神回に泣いた! 『きのう何食べた?』に学ぶ…パートナーへの“思いやりの在り方”を考える

西島秀俊さんと内野聖陽さんが同性カップルを演じるドラマ『きのう何食べた?』(テレビ東京)が、今アツい。原作はよしながふみさんによる同名漫画で、“シロさん”こと筧史朗と、そのパートナーである“ケンジ”こと矢吹賢二の日常を、食事風景を軸に描いている。

互いの痛みに寄り添い合うこと

“死が二人を分かつまで”と言うとおり、別れのときは必ず訪れる。そんな当たり前だが目を背けがちな事実を描いたのが、2021年に公開された劇場版でのエピソードだ。

物語は、シロさんがケンジの誕生日に京都旅行をプレゼントする場面からはじまる。浮足立つケンジだったが、道中あまりにも優しすぎるシロさんの態度に、“シロさんは死ぬのではないか”という疑念を抱くように。
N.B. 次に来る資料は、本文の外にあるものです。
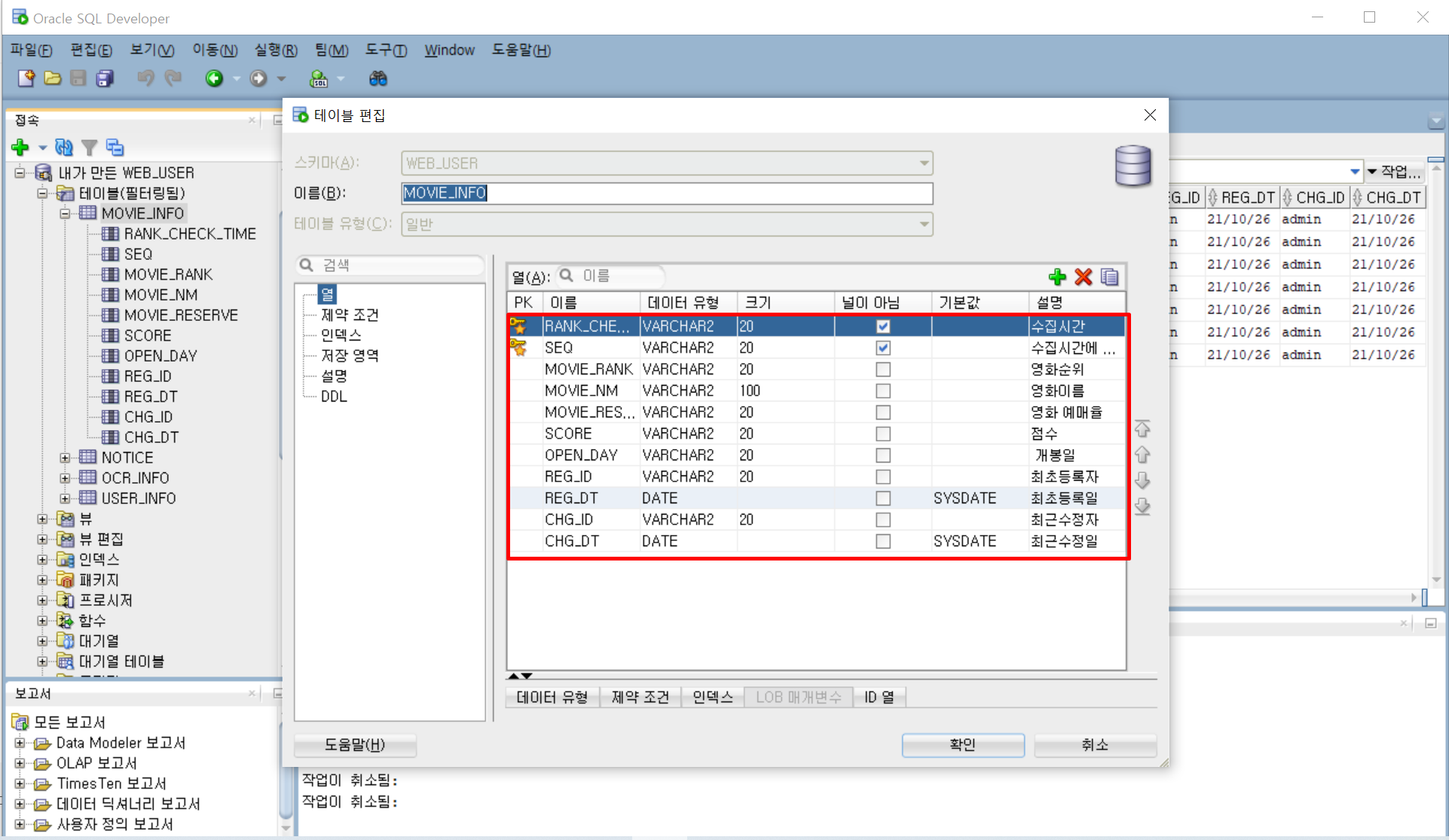
Task: Click the 취소 button
Action: coord(1094,745)
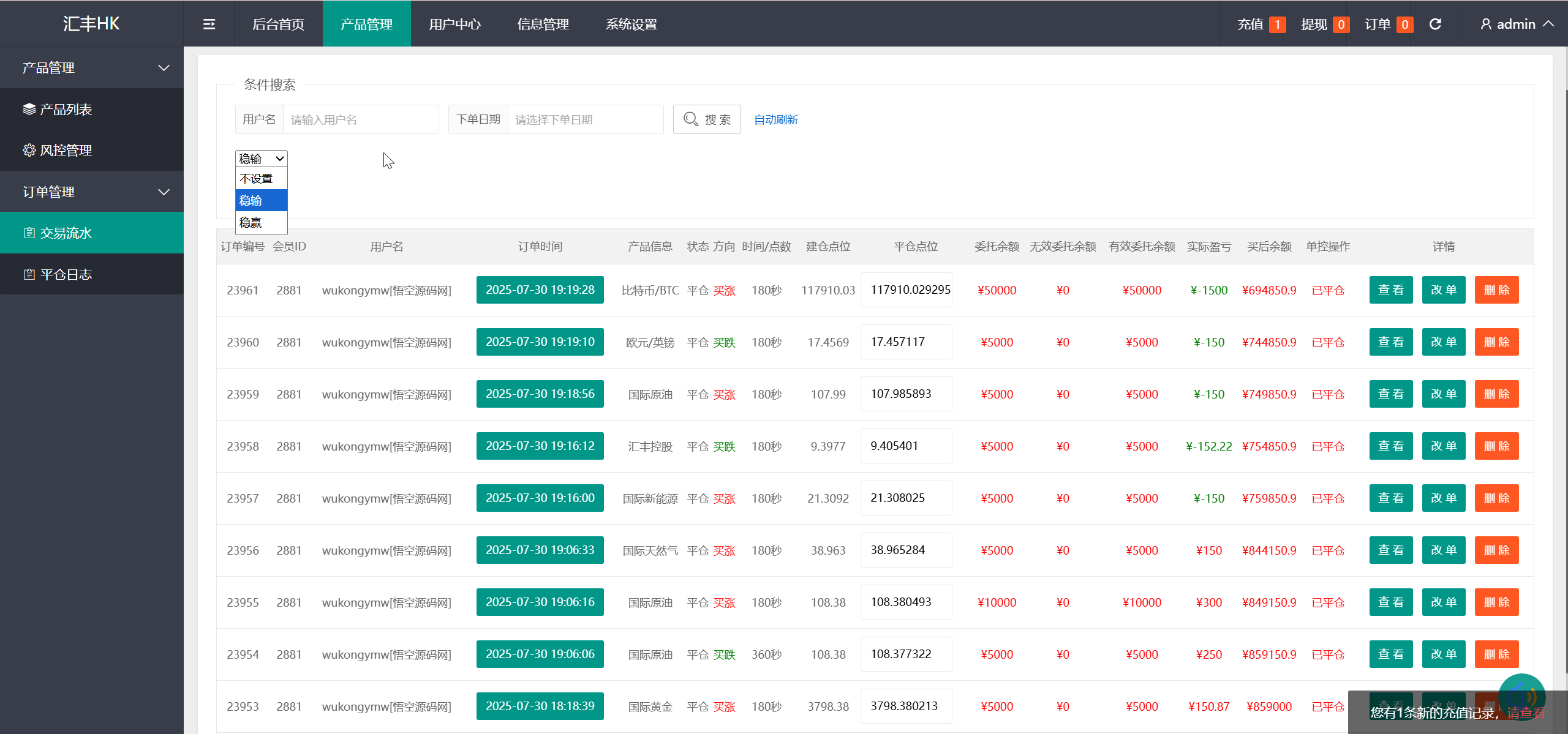Open the 系统设置 top tab

(631, 24)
結局これは誤解であり、シロさんは取り乱すケンジを「簡単に死ぬとか言うな」と諭した。

しかし後日、様子のおかしなケンジを見て、今度はシロさんのほうが“ケンジは死ぬのではないか”と不安になる。これもやはり誤解であったが、パートナーの死を思い「怖かった」と泣くシロさんに、ケンジも「死ぬなんて簡単に言っちゃいけないんだよ」と返すのだった。

“あなたが死ぬかと思った”とパートナーから告げられたとき、“縁起でもない”と笑い飛ばしてしまうのは簡単で、きっと一番楽な方法だ。しかし本作の二人のやりとりからは、遺される相手の痛みと向き合い、それを互いに分かち合おうとする姿勢が見えてくる。

劇場版は、ケンジがシロさんの白髪を見つけて「俺たちも歳とったなぁ」と笑い合う場面で幕を閉じるが、共白髪でいられる保証などどこにあろうか。だからこそ、相手に気持ちを伝え、相手の気持ちを受けとめることにズボラになってはいけないと、あらためて思う。それが不安や恐怖、哀しみといったネガティブな感情であればなおさらだ。

愛する人の痛みに寄り添う余裕と優しさを、互いに忘れず持ち続けていたいものだ。